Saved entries
══════

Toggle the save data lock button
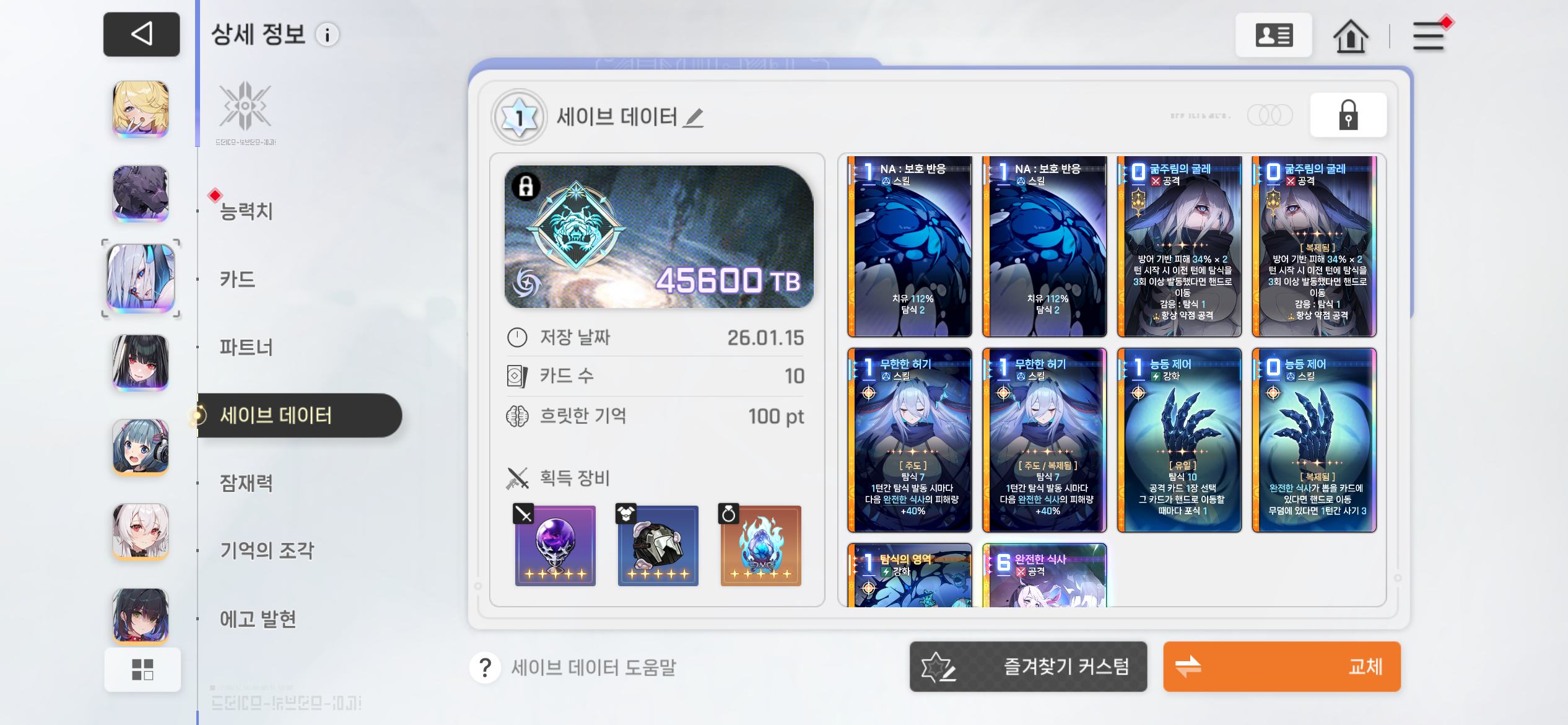Viewport: 1568px width, 725px height. [x=1348, y=115]
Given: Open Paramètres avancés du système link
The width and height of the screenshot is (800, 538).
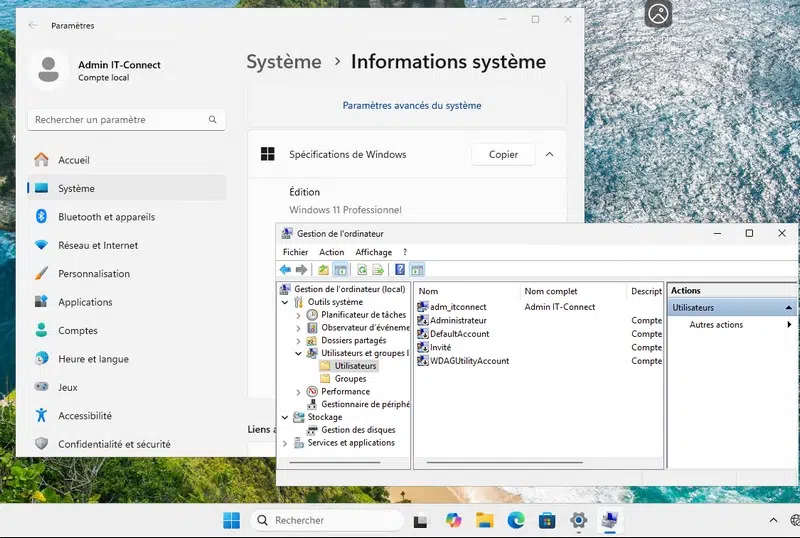Looking at the screenshot, I should (x=411, y=105).
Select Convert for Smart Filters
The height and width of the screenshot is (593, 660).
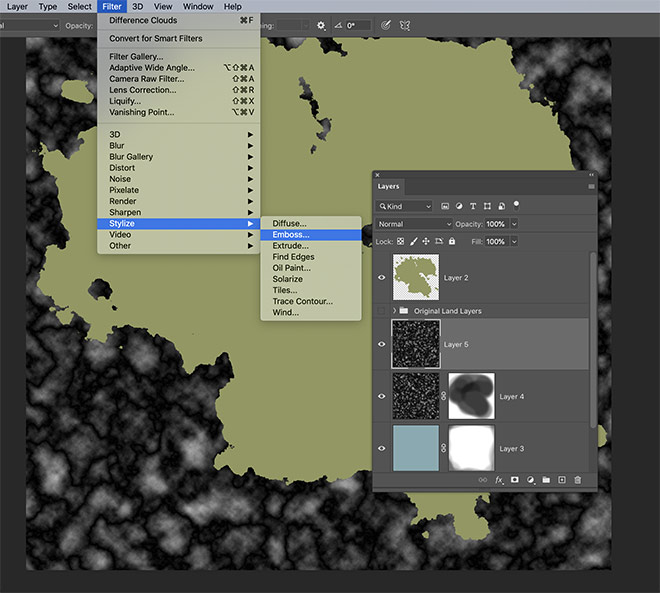click(x=155, y=38)
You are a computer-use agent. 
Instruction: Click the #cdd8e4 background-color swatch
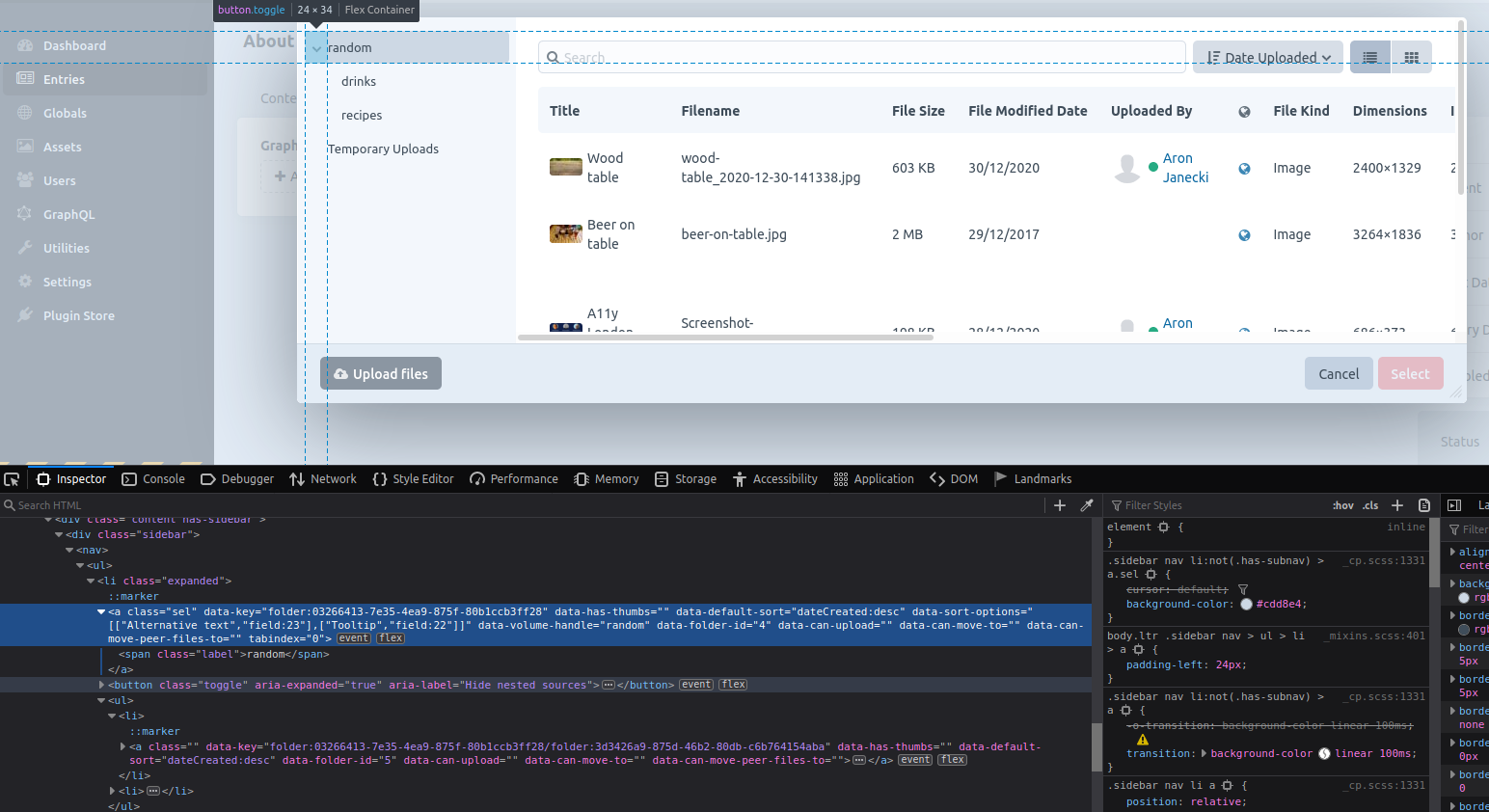(1247, 604)
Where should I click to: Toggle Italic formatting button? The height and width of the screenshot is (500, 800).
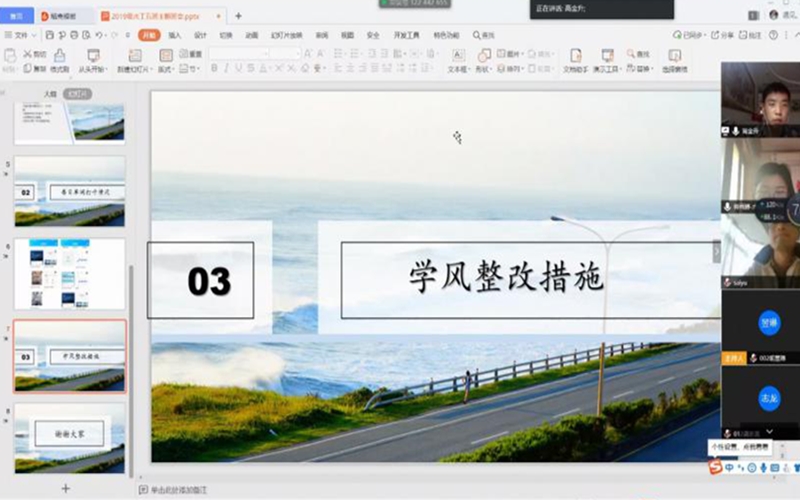coord(226,68)

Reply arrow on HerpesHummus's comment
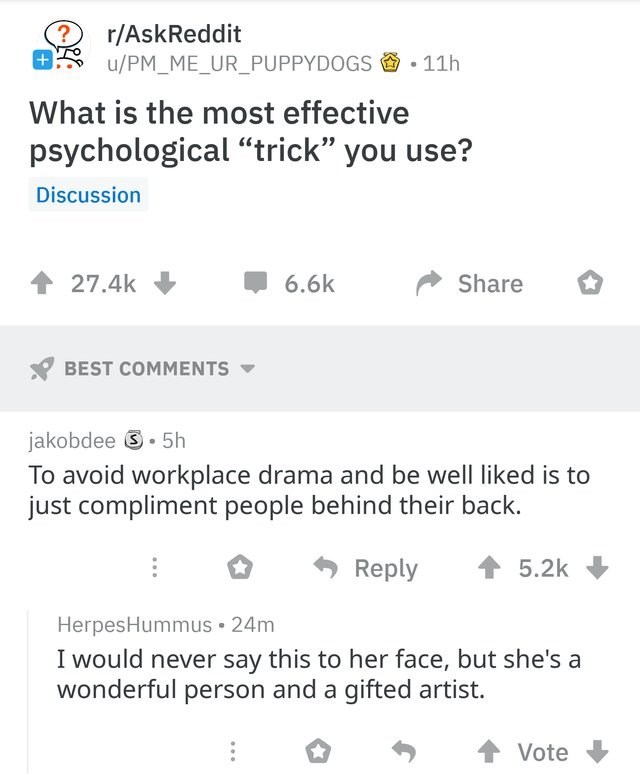pos(404,751)
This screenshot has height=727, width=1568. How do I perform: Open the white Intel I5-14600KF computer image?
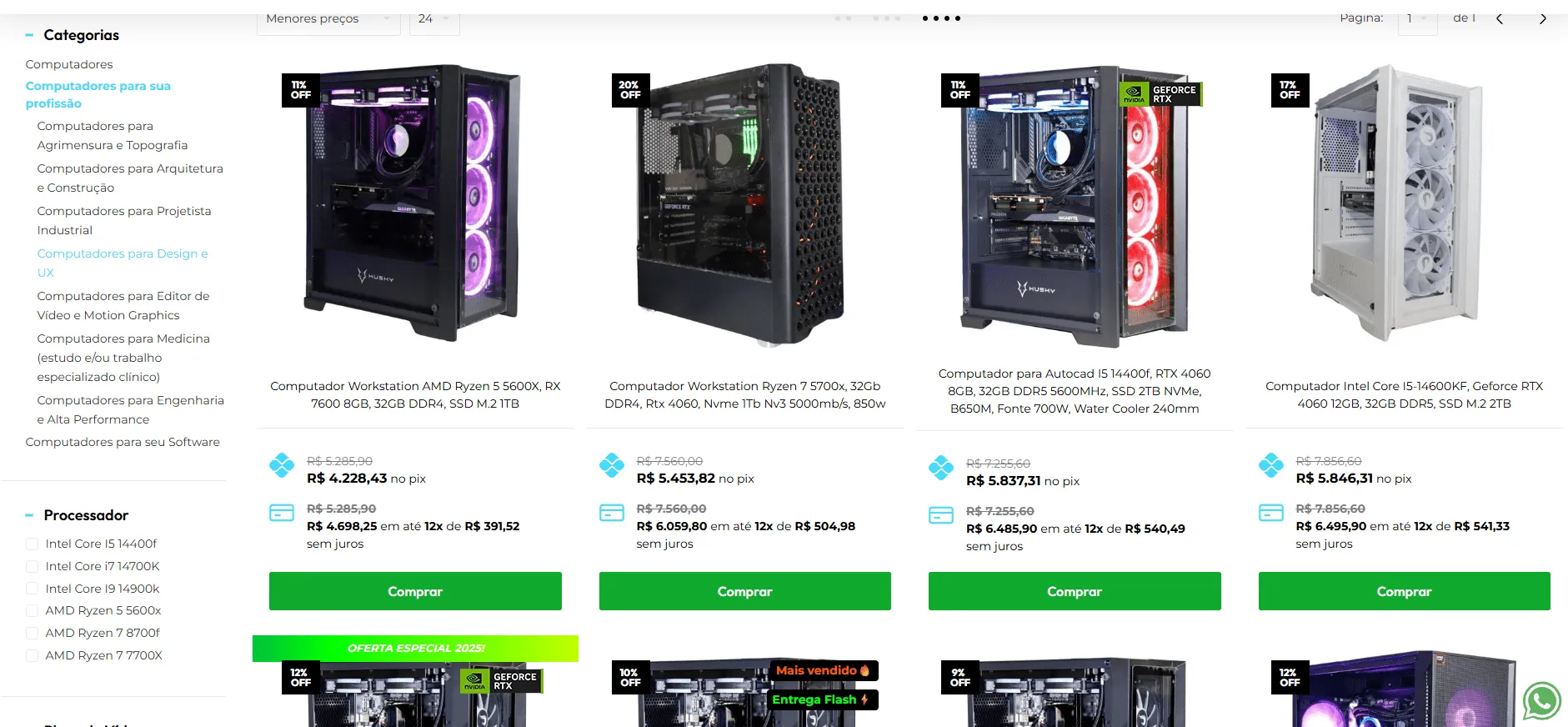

══════

Exercise objective. From the entries above, extract each line containing "Open".

Expected output.
Given: Open Paramètres avancés du système link
This screenshot has height=727, width=1568. How do I perform: Open the white Intel I5-14600KF computer image?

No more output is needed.